Los tres siglos de presencia visigoda en España resultan uno de los periodos más oscuros de nuestra Historia por la abrumadora carencia de datos y noticias de que disponemos. Tradicionalmente, los textos de Historia General se limitan a ofrecer la lista de los monarcas, la famosa lista de los reyes godos que durante décadas, fue la pesadilla de muchos escolares. La Historia Eclesiástica nos habla también de los Concilios de Toledo, catorce nada menos, que se celebraron en esos siglos, y consistieron básicamente en reuniones de los obispos, casi siempre para acordar normas y decisiones de carácter local, y algunas veces, las menos, tuteladas o levemente influenciadas por el papado, institución entonces lejana en lo geográfico y distante en lo jerárquico. Como es bien conocido, el reino visigodo de Toledo que llegó a abarcar en extensión la totalidad de la península Ibérica y una parte de la antigua Galia Narbonense, se disolvió como un azucarillo en 711 con la invasión de los musulmanes que cruzaron el estrecho.


En el transcurso de unos pocos años, cuatro o cinco, no quedó prácticamente rastro de los visigodos y sus monarcas en nuestro suelo.
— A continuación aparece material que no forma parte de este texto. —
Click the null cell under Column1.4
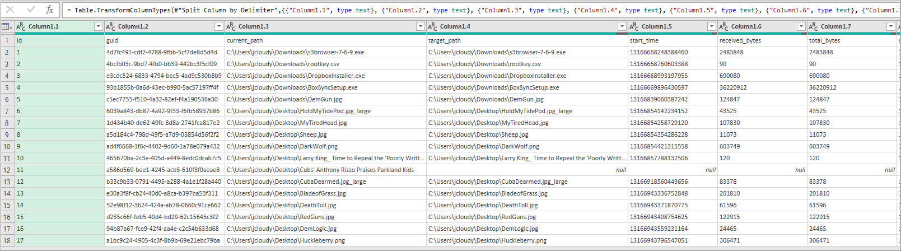901x251 pixels. coord(526,170)
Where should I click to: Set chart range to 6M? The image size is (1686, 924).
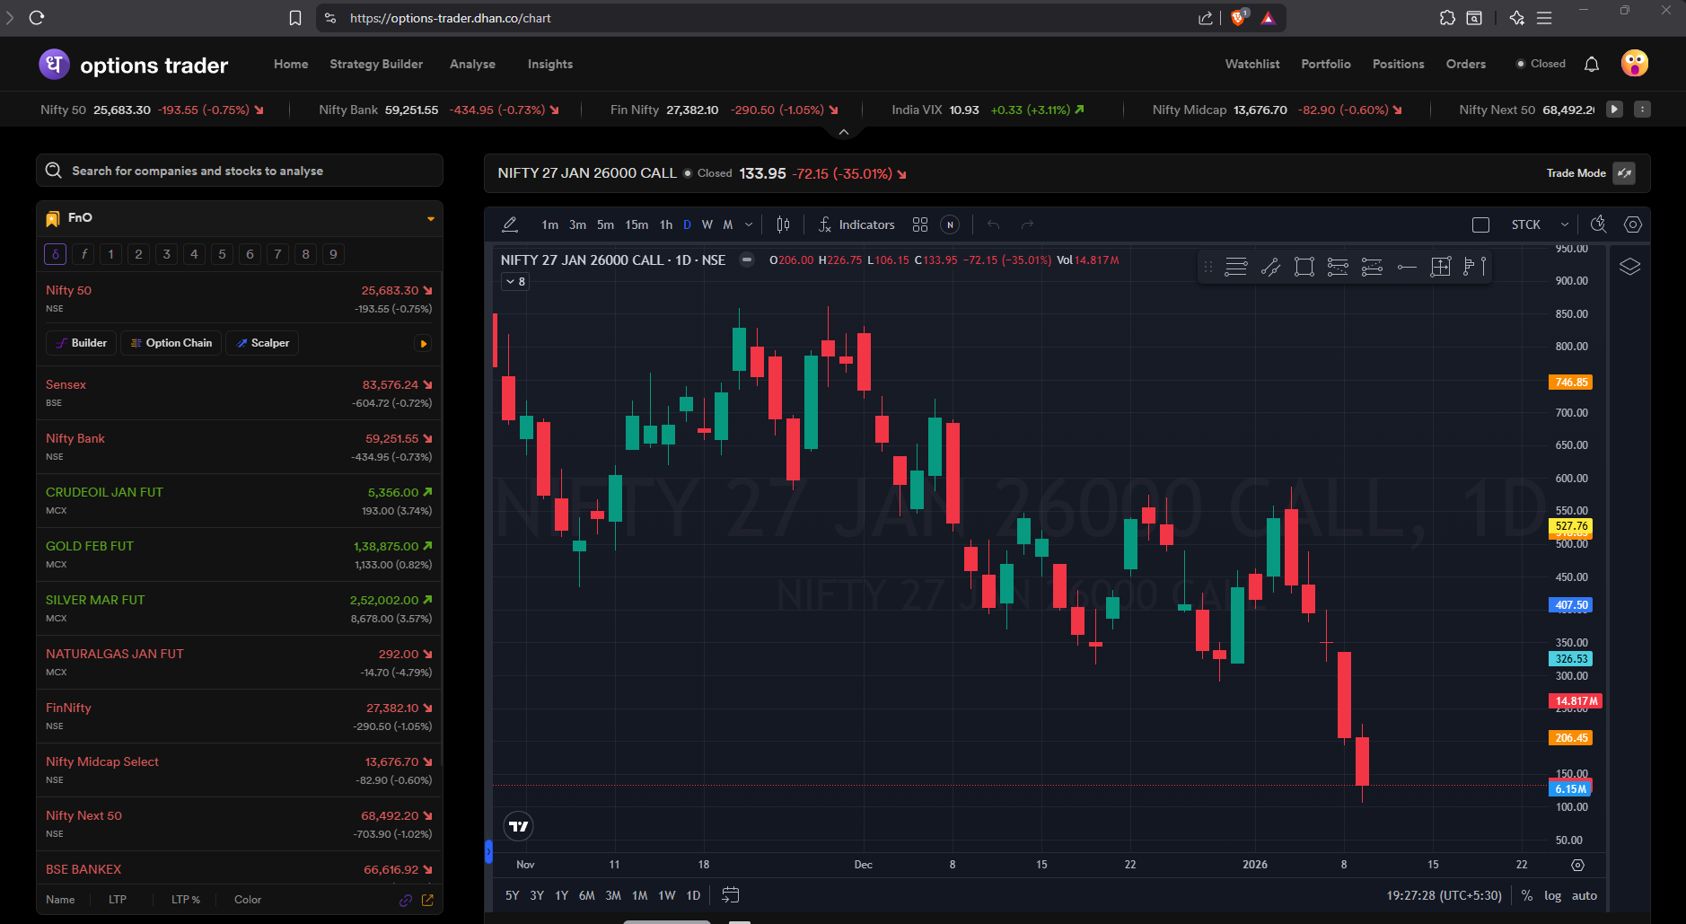click(586, 895)
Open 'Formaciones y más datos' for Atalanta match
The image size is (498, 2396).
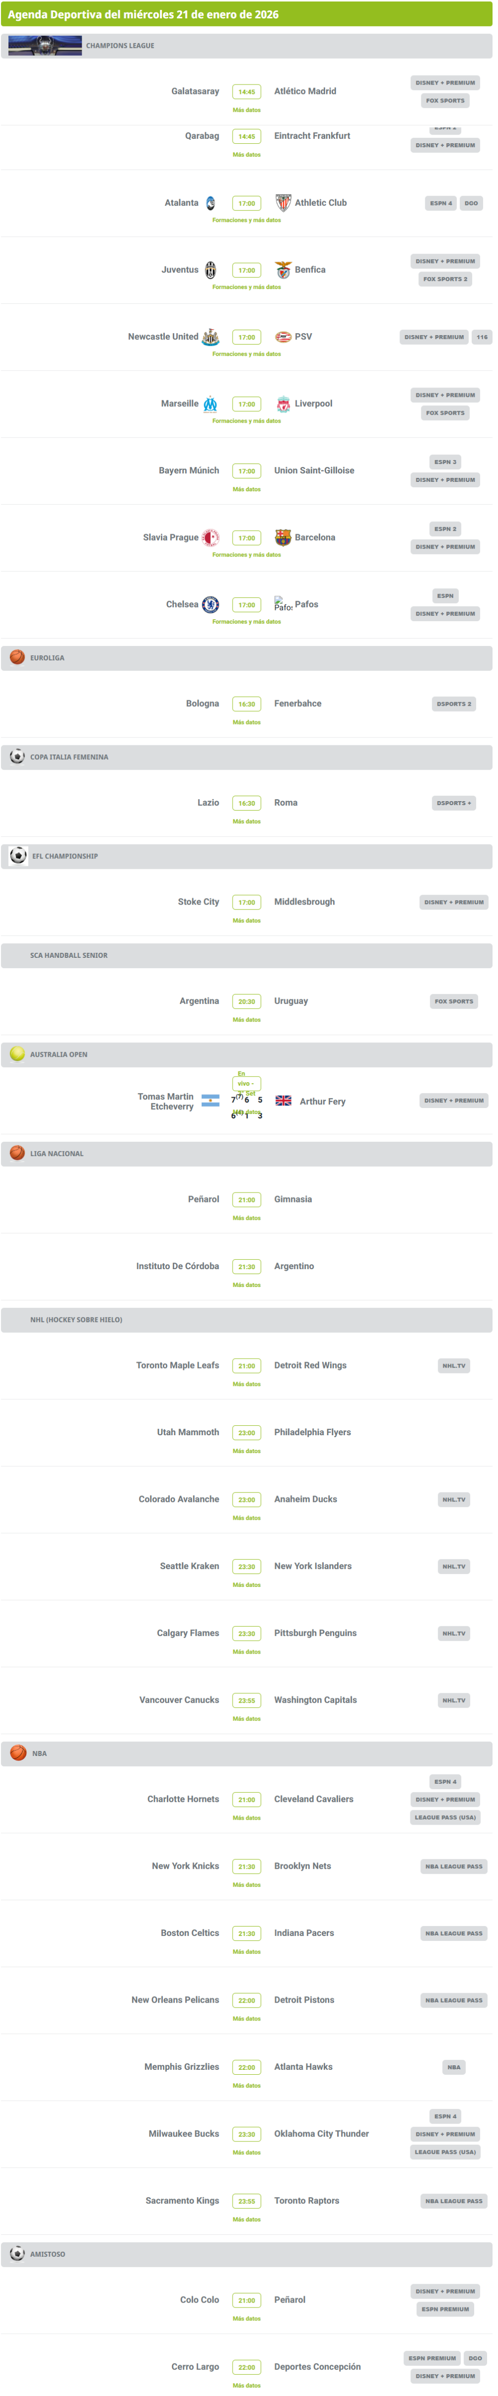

Acaso sólo unos pocos restos arquitectónicos que se han conservado gracias a la resistencia de las piedras que los sustentan, dan testimonio de aquella edad olvidada. Cómo pudo producirse tan fulminante y abrupto final, es materia que merece, si bien no un análisis exhaustivo, que en este foro no tiene cabida, sí al menos una breve reflexión.

Varios son los factores que pueden invocarse en este sentido. En primer lugar, no perdamos de vista que los visigodos representaron siempre una exigua minoría en el conjunto de la población hispanorromana a la que habían sometido. Basta echar un vistazo a las escasas crónicas disponibles para ver que los epónimos de origen godo, tanto de personas como de lugares, son minoritarios aún a pesar de que con seguridad en tres centurias se produjo un mestizaje intenso y muchos debieron adoptar los nombres de sus señores para ascender socialmente. A pesar de ello, e incluso entre las élites de la nobleza y el clero, encontramos todavía muchos nombres latinos.


Probablemente nunca llegó a existir entre los visigodos una unidad política real. Aunque desde Leovigildo los monarcas adoptaron el título de reges Hispaniae, lo cierto es que en los diferentes territorios y divisiones provinciales, cada noble regente gobernaba un reino, y hasta sus nobles subordinados se insubordinaban a menudo, abundando por eso las rencillas y episodios violentos que solían terminar en asesinatos. Contribuyó a ello el que nunca terminó de establecerse el carácter hereditario de la corona. Desde las antiguas tradiciones germánicas, apoyadas también por cierto, en la tradición de la Roma imperial en sus últimos siglos, los reyes eran elegidos al menos en teoría, si bien es cierto que a menudo las disputas se resolvían en familia, entre hijos, hermanos o sobrinos, a quienes apoyaban unos u otros nobles, obispos y cortesanos. Por la crónica de Julián de Toledo (un nombre latino), sabemos de la rebelión del dux Paulo (otro nombre latino) en la Septimania con capital en Narbona, durante el reinado de Vamba. A Paulo se unió el dux de la Tarraconense. Todo hace suponer que ese levantamiento del que por suerte disponemos de documentación, no fue el único, y probablemente ni siquiera el más importante.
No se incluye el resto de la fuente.